* ASSIGNMENT: Beginning at the line with "This screenshot has width=780, height=509.", please repeat each line exactly through the end of the records below, including that first line and the last, but no pictures.

─── DATA SHOWN ───

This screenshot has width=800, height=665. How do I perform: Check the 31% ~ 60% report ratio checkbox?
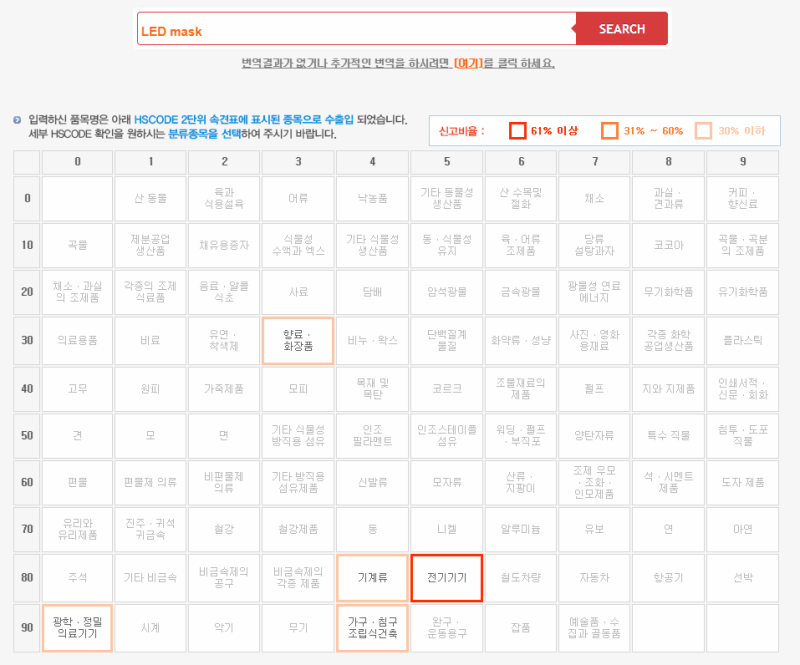click(612, 130)
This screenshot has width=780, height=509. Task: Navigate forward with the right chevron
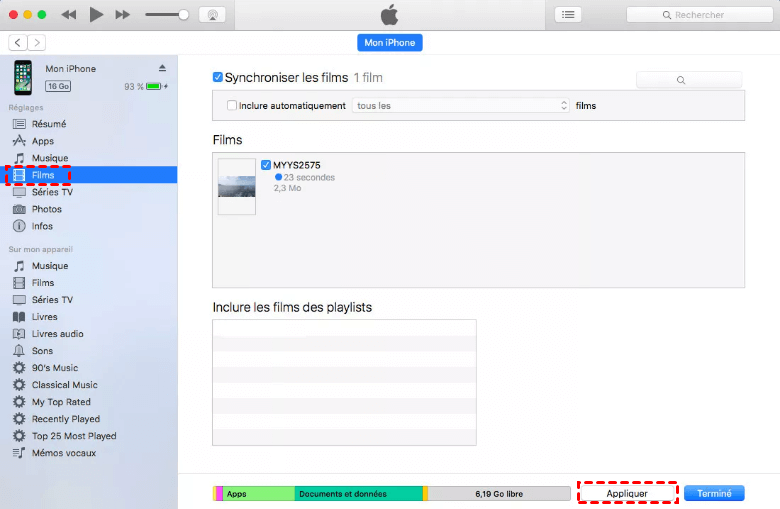37,42
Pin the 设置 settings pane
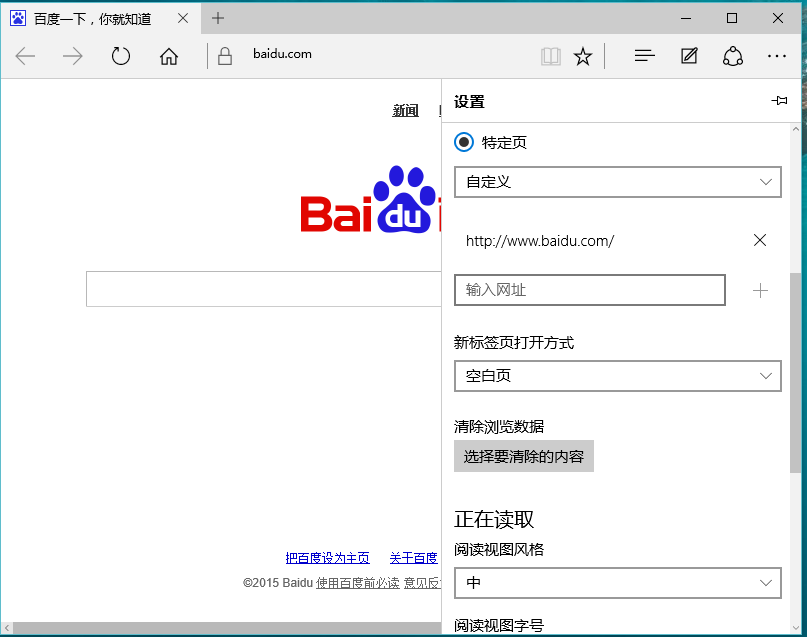The image size is (807, 637). (779, 101)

───

* ANSWER TO THE PROBLEM:
This screenshot has width=780, height=509. Task: Navigate forward with the right chevron
37,42
Pin the 设置 settings pane
The image size is (807, 637). (779, 101)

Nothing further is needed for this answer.